Nikki’s right, the losers here are the cable customers. My Time-Warner bill is already huge (multiple outlets; all the bells and whistles), for service that absolutely blows (constant pixilation and audio outages, etc). Now if they try to jack up my bill even higher to cover this FOX deal, guess what–I not only won’t pay MORE, I’ll start paying LESS….by cutting back on outlets, maybe even cutting off the service entirely. Read some fucking books.
So that’s my customer side talking. Here’s my WGA side: Shame on Patrick Verrone, John Bowman, and David Young. This is the additional revenue we were talking about during the strike, the additional revenue we will never see. Morons.
…so essentially fox threw fx under the bus to get a higher rate card on the network?
THAT is interesting, is it not? Is that the future of the network? Subscriber fees, not ad rev?
Maybe Apple is onto something…
-RnsW
I can’t believe Time Warner. Here’s this huge publicly-traded giant whining because their suppliers are charging more. WTF? My suppliers charge me more all the time, only in the cable industry do they have the balls to bellyache to their subscribers, as if we care about their problems. I’m getting rabbit ears, screw cable.
With almost 1 million subscribers in a Florida division, Brighthouse would be expected to pay out that much money a MONTH to Fox Networks under that $1/sub/month model. That would set a rough precedent which would be used by other negotiators when the time came.
The long-term question is not where subscription fees will go; it’s where subscribers will go. The music business knows all about what happens when you assume there is little price sensitivity for your product, and telephone companies know all about customers’ willingness to cut the cord. There are many ways to deliver content into homes, and many kinds of devices on which to watch it. There’s nothing like well-done fresh technology and interface (Apple to the rescue?) to remind consumers that the old business model consists of bad pricing, bad user interface, and bad service.
I, for one, would happily accept a reduction in my cable bill (longtime TWC subscriber, er, hostage) to not have Fox or any of its incarnations show up on my channel selection. On the rare occasion that I want to watch a football game, I’ll switch to OTA. Done and done.
I’m one of the fortunate ones who can get standard broadcast with rabbit ears. So yeah.
Thousands of people said no Fox demands. A few hundred people said yes to the demands. For years it was the majorly ruled. Now it is the minority that rules.

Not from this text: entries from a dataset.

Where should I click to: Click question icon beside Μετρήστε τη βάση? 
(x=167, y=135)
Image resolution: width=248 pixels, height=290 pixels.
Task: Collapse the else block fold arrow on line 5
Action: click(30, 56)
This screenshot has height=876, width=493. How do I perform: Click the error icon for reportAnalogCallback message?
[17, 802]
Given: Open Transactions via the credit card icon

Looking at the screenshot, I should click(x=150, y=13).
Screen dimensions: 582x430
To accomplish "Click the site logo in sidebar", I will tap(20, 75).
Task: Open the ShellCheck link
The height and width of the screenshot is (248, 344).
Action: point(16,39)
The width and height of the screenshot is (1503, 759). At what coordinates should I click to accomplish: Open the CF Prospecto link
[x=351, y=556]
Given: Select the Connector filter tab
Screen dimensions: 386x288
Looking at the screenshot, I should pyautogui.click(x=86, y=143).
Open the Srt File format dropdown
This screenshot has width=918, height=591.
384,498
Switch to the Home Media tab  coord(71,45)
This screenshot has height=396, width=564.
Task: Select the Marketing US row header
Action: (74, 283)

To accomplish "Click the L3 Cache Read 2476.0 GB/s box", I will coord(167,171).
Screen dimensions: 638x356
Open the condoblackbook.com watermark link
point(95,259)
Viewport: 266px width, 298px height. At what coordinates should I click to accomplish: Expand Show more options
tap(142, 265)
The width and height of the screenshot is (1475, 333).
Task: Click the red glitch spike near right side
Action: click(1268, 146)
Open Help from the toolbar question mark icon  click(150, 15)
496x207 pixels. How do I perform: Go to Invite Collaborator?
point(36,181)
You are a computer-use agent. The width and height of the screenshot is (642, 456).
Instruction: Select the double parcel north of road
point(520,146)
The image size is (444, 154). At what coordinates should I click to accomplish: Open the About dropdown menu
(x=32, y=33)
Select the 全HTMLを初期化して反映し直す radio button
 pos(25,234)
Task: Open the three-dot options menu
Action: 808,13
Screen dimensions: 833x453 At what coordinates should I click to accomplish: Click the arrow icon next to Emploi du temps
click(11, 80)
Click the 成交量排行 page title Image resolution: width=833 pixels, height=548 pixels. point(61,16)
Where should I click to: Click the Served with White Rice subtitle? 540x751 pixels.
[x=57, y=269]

A few years ago there was talk of cable prices and subscriptions changing. If I remember correctly they said that there would be many more subscription programs. they made it sound like we would be able to pick and choose what programs we wanted. Nothing ever came of it. I haven’t watched the Fox channel in years. I would be perfectly happy if it wasn’t on my cable line up. I only watch about 10 channels out of 150. I don’t want to pay for those other 140 channels
It’s called Hulu, people.
I’m not the first to say it (I think Donahue did) but WTF we pay to watch a lot of commercials and TV stations we’ll never watch and they want more. It’s about time we renegotiated the cost of their cable traversing our streets, we own the streets don’t we, perhaps we should charge them rent for that or up it if they are already paying. Where is our negotiating power?
Technology is advancing that will take the cable companies stranglehold on Internet, I refer to wireless bridging in neighborhoods and a new Australian cheap alternative of beaming internet through laser from neighborhood to neighborhood.
I am no longer a TW subscriber they suck. But I do care that all these people will no longer have a channel that was free untill digital TV got started. This is just another way these freaking multi million company are greedy and don’t care about anything but the all mighty dollar.